'Biased and Unscientific'
One Can't Take Stories of 'Ex-Gay' Change at Face Value
Right-Wing Activists are Among Those Hoping to 'Change'
By Wayne Besen
Associate Director of Communications,
Human Rights Campaign
The most obvious flaw in Spitzer's study was the clear role played by these groups. The "ex-gay" ministries referred 43 percent of the subjects to Spitzer.
The anti-gay National Association for the Research and Therapy of Homosexuality referred 23 percent. Unbelievably, among the subjects were right-wing activists and lobbyists.
For example, anti-gay activist Anthony Falzarano, who has lobbied against gay civil rights legislation in Maine, Louisiana, Maryland as well as in countless major media appearances, was among the 200 participants in Spitzer's study.
Falzarano told CBS News that Satan "uses homosexuals as pawns and then he kills them." Surely, reasonable people can agree that Spitzer's inclusion of Falzarano is not a reasonable step toward conducting an objective scientific study.
But the results show quite the opposite. Even though study participants were a hand-selected sample of activists--with 78 percent having spoken out publicly about conversion therapy--only 17 percent of the men and 55 percent of the women characterized themselves as 100percent heterosexual after at least five years of therapy.
Additionally, 56 percent of the men and 18 percent of the women still said they fantasized about the same sex.
Most people would not objectively define these people as straight. Anti-gay activists have long claimed that tens of thousands of people have gone from gay to straight.
But after a review of the most "successful" 200 cases, it is clear that the failure rate of conversion therapy is extraordinarily high. This is why Spitzer acknowledged having "great difficulty" in finding non-religious therapists able to refer clients whom had successfully changed their sexual orientation.
It is also unclear whether many of the study's subjects are actually gay. Forty percent of the men and 60 percent of the women acknowledged some attraction to the opposite sex before therapy. Twenty percent of the male participants and 40 percent of females had little or no sexual attraction to the same sex as teens.
What is clear is that most of the subjects were under extreme duress. And they may have been coerced into claiming they were heterosexuals. Further, a disproportionate number--37 percent--of them were suicidal before therapy. Religious pressure also figured prominent in attempts to change -- 93 percent of the subjects said that religion was extremely important in their lives.
Another study released this week, by Ariel Shidlo and Michael Schroeder, represents a more realistic picture of conversion therapy efforts.

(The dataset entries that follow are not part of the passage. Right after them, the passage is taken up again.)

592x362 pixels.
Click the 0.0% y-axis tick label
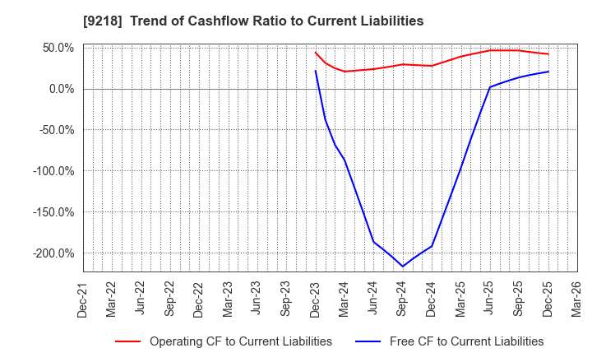pyautogui.click(x=59, y=89)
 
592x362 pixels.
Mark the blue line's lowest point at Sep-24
pyautogui.click(x=403, y=266)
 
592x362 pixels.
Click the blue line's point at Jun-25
pyautogui.click(x=490, y=87)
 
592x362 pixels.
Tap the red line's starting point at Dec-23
pyautogui.click(x=316, y=52)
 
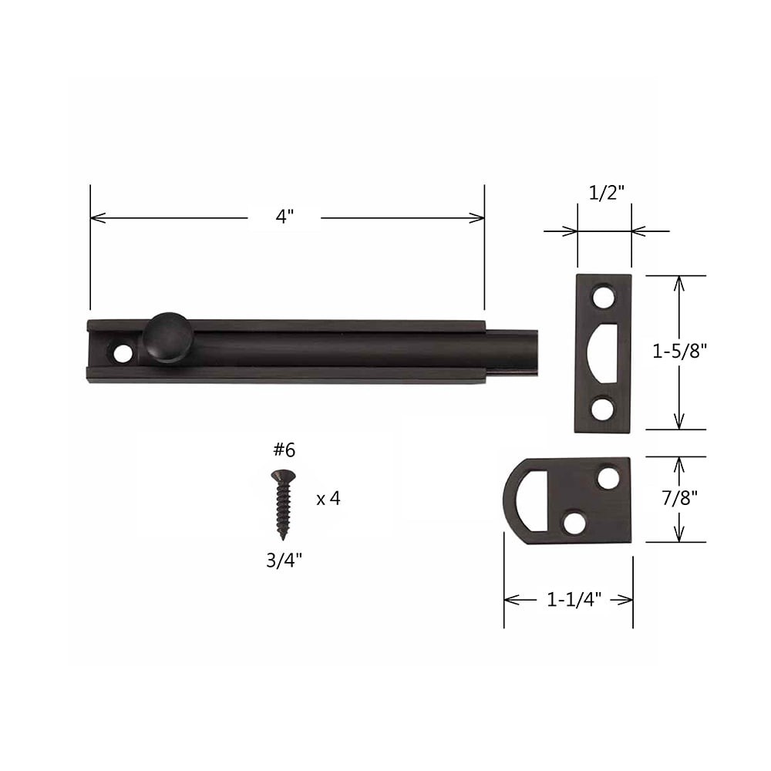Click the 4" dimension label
point(284,218)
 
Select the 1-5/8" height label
point(679,352)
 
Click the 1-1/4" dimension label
point(569,600)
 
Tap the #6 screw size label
point(284,450)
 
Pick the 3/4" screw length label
point(284,561)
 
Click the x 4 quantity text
point(328,499)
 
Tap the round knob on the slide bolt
point(167,337)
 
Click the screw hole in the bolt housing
point(123,354)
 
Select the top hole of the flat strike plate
point(603,296)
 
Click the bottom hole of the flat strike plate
point(603,409)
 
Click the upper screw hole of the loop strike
point(608,479)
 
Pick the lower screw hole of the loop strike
point(574,522)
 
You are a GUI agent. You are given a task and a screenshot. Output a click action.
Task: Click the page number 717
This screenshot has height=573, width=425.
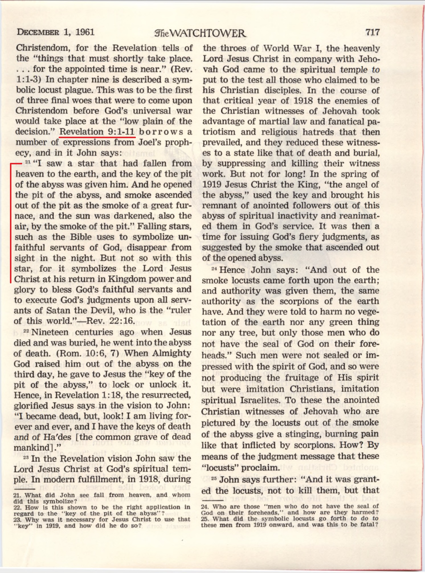click(x=373, y=32)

The New York psychologists studied 202 subjects who tried to change their sexual orientation, and found that 97 percent failed to change in any meaningful way. And of the 3 percent who claimed to have fully changed, all but one made their living as "conversion" counselors, thus reflecting possible bias.
Until society is free from anti-gay prejudice, people will feel compelled or be coerced into attempting to change. And they will claim success even if it has failed to occur.
While new research on this controversial subject is welcome, Spitzer's study does not further enhance the current debate in any substantial or meaningful way. It only offers an unscientific study that is long on right-wing political influence and woefully short of objective data.